Legal conclusion: Possible issue identified. Confidence: Medium confidence.
How the checker uses this point: The checker moves on to timing, document, deposit, licensing, and retaliatory-eviction questions once AST status is satisfied.
Why it matters legally: Section 21 is a legacy possession route for assured shorthold tenancies in England. If the tenancy falls outside that category, the landlord usually needs a different legal route entirely.
What could change the answer: The answer can change if the tenancy agreement, renewal chain, or notice paperwork shows a different route than first assumed. If the tenancy facts are mixed or incomplete, the full checker is safer than relying on one headline fact alone.
What to gather
- The tenancy agreement and any renewal documents.
- The landlord's notice, any covering message, and the basic tenancy timeline.
- Any document that shows the route used was Section 21 rather than another possession process.
What to do next
- Keep the notice and supporting documents together so you can test the full chain, not just this point.
- Run the full Section 21 checker to see whether this combines with other issues.
- If the landlord starts court action, keep the evidence ready for a defence or advice appointment.
Free checkers
- Re-run the checker
Run the full Section 21 checker again to test this point with the rest of the notice chain. - Can my landlord evict me?
Read the broader eviction guide if the landlord may switch routes or has already started court action.
Related guidance inside this topic
- If your next step turns on legacy Section 21 notice rules, read Section 21 checker.
- For the dates, forms, and evidence behind legacy Section 21 notice rules, see Section 21 invalid guide before you respond.
- If this issue overlaps with legacy Section 21 notice rules, check Section 21 transition rules to compare the legal tests.
- For a fuller breakdown of legacy Section 21 notice rules, use all Section 21 condition guides for the underlying rule set.
- If you need the route-specific rules on legacy Section 21 notice rules, start with England tenant rights guide so you can check the dates and documents against your own case.
Related articles
- Old rules vs new rules after May 2026
The side-by-side transition guide for Section 21, Section 8, rent increases, and periodic tenancies after 1 May 2026. - Renters' Rights Act 2026: complete guide
The main reform guide covering Section 21 abolition, Section 8, rent increases, pets, and private rented sector enforcement changes. - Can my landlord evict me in 2026?
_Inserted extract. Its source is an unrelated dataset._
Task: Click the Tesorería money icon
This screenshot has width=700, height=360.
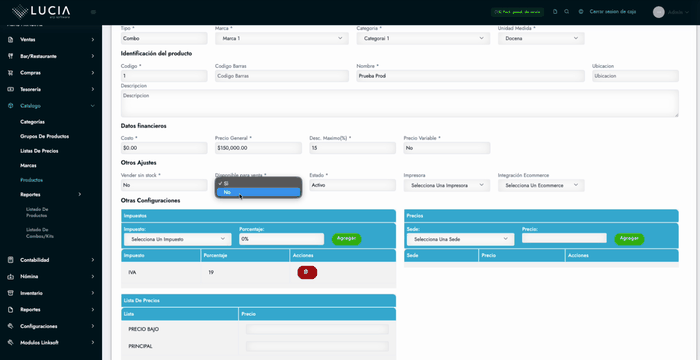Action: click(x=11, y=89)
A route-selection guide for tenants trying to distinguish valid possession, informal pressure, and unlawful eviction. - No gas safety certificate? Your eviction rights
How gas safety defects can affect a legacy Section 21 notice and what evidence matters. - Tenant checklist England 2026
A stage-by-stage checklist for issues before move-in, during the tenancy, and at move-out.
Common questions
- Does "the tenancy was an assured shorthold tenancy" automatically decide the whole notice?
- No. This page isolates one legal condition from the full Section 21 chain. A legacy notice can still rise or fall on other dates, documents, deposit issues, licensing points, or retaliatory-eviction facts.
- What evidence usually matters most?
- The tenancy agreement and any renewal documents. The landlord's notice, any covering message, and the basic tenancy timeline. Any document that shows the route used was Section 21 rather than another possession process.
- What should I do next?
- Keep the notice and supporting documents together so you can test the full chain, not just this point. Run the full Section 21 checker to see whether this combines with other issues. If the landlord starts court action, keep the evidence ready for a defence or advice appointment.
Use the interactive checker on getrentersrights.com for the full step-by-step result.